*What to do*.
Copy the listing below from its first line through the line containing "Looking at the", both included, reproducing each line precisely.

---------- Records shown

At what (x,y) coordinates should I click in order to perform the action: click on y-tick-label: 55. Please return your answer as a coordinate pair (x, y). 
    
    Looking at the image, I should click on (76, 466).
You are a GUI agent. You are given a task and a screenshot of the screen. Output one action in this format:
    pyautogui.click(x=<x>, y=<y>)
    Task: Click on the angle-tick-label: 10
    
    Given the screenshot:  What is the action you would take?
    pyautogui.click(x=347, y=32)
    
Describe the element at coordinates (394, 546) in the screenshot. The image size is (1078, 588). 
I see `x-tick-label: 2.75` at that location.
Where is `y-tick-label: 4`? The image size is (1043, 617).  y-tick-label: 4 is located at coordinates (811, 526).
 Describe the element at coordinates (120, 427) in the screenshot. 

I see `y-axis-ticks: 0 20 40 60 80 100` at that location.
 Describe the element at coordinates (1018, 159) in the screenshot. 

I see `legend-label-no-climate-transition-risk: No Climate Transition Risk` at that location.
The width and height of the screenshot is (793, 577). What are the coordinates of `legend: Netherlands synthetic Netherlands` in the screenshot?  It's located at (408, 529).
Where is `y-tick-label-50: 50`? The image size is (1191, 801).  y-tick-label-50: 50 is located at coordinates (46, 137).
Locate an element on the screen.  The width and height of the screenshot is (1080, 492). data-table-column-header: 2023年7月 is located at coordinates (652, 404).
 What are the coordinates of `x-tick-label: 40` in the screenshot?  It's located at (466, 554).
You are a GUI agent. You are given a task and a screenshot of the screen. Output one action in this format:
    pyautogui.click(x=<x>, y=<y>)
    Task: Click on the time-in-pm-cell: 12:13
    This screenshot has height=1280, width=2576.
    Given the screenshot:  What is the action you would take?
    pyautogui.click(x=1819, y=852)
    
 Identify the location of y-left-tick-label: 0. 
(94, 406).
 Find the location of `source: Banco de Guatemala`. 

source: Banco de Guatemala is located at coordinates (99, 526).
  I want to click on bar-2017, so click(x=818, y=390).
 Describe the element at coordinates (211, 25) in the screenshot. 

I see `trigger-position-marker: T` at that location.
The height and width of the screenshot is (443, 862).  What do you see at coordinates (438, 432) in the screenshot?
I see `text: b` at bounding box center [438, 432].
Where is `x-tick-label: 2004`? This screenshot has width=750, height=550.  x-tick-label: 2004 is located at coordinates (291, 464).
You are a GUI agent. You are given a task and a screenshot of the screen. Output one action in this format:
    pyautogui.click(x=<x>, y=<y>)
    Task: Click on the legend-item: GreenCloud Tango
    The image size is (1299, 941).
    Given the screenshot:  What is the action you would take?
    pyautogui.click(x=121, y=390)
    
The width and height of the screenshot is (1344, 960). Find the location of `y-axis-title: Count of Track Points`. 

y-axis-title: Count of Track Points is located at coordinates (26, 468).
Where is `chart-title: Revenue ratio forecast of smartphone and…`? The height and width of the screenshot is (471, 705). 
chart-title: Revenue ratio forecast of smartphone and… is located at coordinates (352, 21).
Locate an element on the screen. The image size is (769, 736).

--------------------

*Solution to the problem*.
At what (x,y) coordinates should I click in order to perform the action: click on y-tick-label: 55. Please return your answer as a coordinate pair (x, y). 
    
    Looking at the image, I should click on (76, 466).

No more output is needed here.